I spend all day thinking and feeling as a therapist.

It’s felt so important to have lightness and play — fun dinners and hikes with friends, coffee dates, silly texts and memes, and time decorating my new home.

Of course, I have guilt. She parades around in a panic-laced flurry of thoughts and what-if’s. I “should” be writing more. What the hell is wrong with me!? Why don’t I feel the same drive? Set more writing time aside. Now! And sure, there is always a fresh balance to be found.

But I am struck hard by this need for belonging, that for years, felt starved. I didn’t know how to feed it. I felt too weird. Too sensitive. Too hyper. Too everything and not enough something. Connecting was hard, impossible at times. I felt shut down and I wasn’t often around people who fully accepted me. Pretending to be normal is f*cking exhausting, as it turns out.

Solitude was easier.

When alone, I didn’t have to mask my endlessly active ADHD brain. Then, I could be myself.

Change comes, as it always does. It happens in hues and textures braiding together—the past, the present, my needs, my desires. It’s woven by a thread of curiosity.

Change is a constant dance. At this point, I don’t expect anything else.

Because the hunger for words is still there. And it always will be. I will always make space for it.

But I am meeting a fresh edge. The only choice is to lean in.

We cannot cut ourselves off from inevitable expansion and growth. What felt good 10 years ago may not be what is needed now. That’s okay.

And it is so okay to follow the nose of our shifting needs, the deep soul stirrings that pull us in whispers and pour out of the sky like stars.

It’s tender. It’s scary.

I feel myself gripping onto what used to work best, who I used to be, what I used to need. I think burnout comes when we cling to those old ways of doing things. When we resist the natural ebbs and flows that are inherent to life. To being fleshy and learning and human.

This is when I tell myself—“that was all great back then, honey, but this is a new chapter. A fresh map is needed. One you are creating now. It isn’t finished yet. And there is so much beauty in that.”

It also strikes me that this is a rather novel feeling itself—wanting to fully participate in life. For a long time, I very much wanted to avoid life. Just tuck me away somewhere beautiful and let me write. Alone was everything. It was vast and expansive. Safe.

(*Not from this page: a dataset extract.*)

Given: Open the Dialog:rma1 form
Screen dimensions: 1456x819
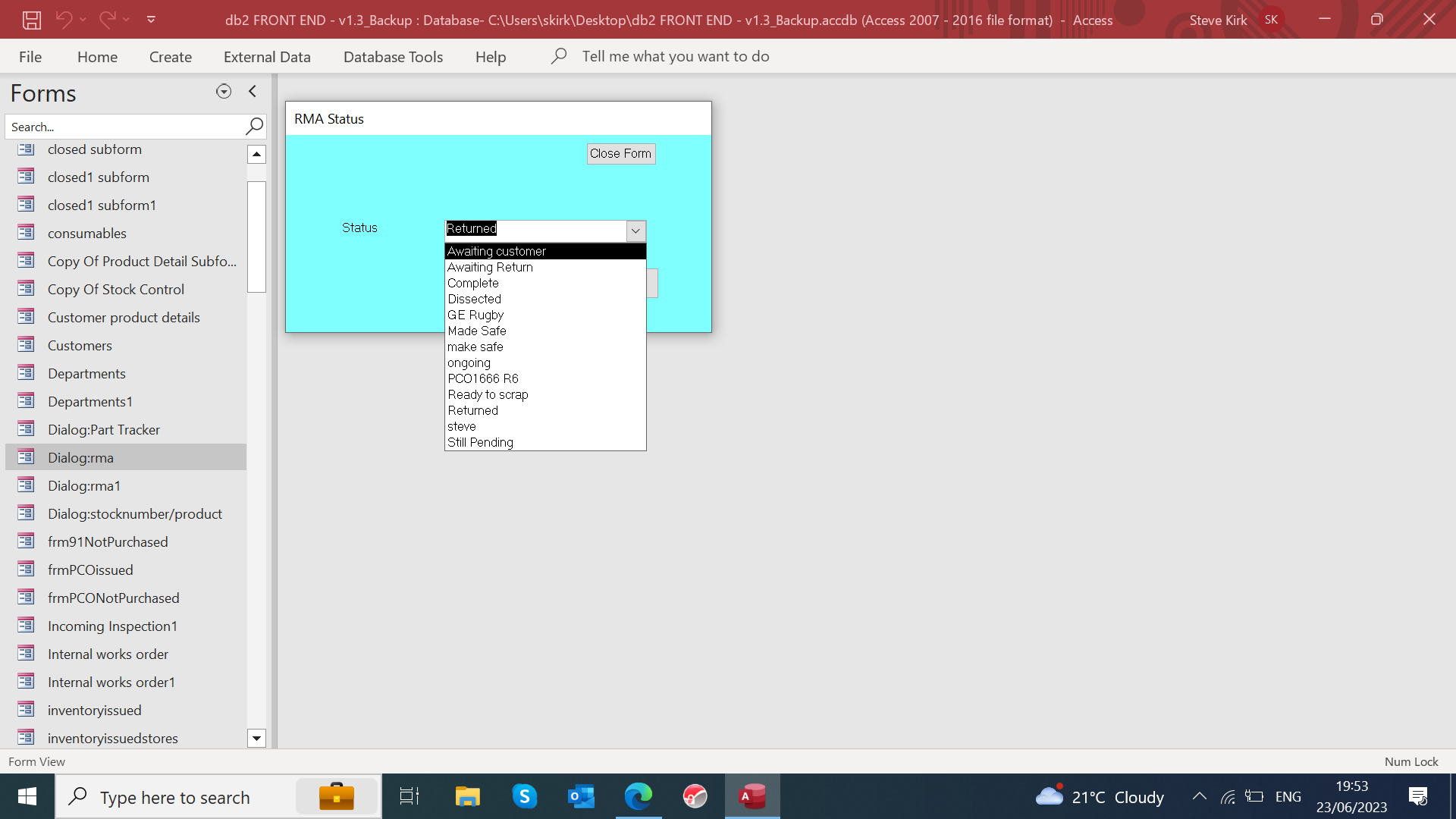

I couldn’t feel more different today. And that’s good. It’s growth.

For sure, life can be annoying and tiring—but there is such joy to be found in the monotony of tasks and chores, work, and being with people in real and raw ways that constantly challenge and soften me.

Communities and relationships are never perfect. But they are so nourishing.

I am not the person I was 10 or 12 or 15 years ago. And in five more, I’m sure I’ll have shed my skin another 10 times, like we all do. Whether we want to — or not. Life sands us down and opens our hearts over and over again. It breaks us, bends us, shows us who we are, and who we are not.

It is best to welcome it. It is best to look it in the eye.

So I am going to trust connection as a guidepost right now. I will let curiosity have its way with me. I will take my lessons learned from the lusciousness of solitude—and I will take them with softness and grace.

And most importantly, I will remember that we are allowed to change and stretch. It’s okay to need different things at different times.

It is not wrong or bad. It is balance. It is the pulse of life. It is meant to be embraced . Leapt into with open arms. Enjoyed, like the sunset sliding down the mountainside in a thousand shades of raspberry sorbet.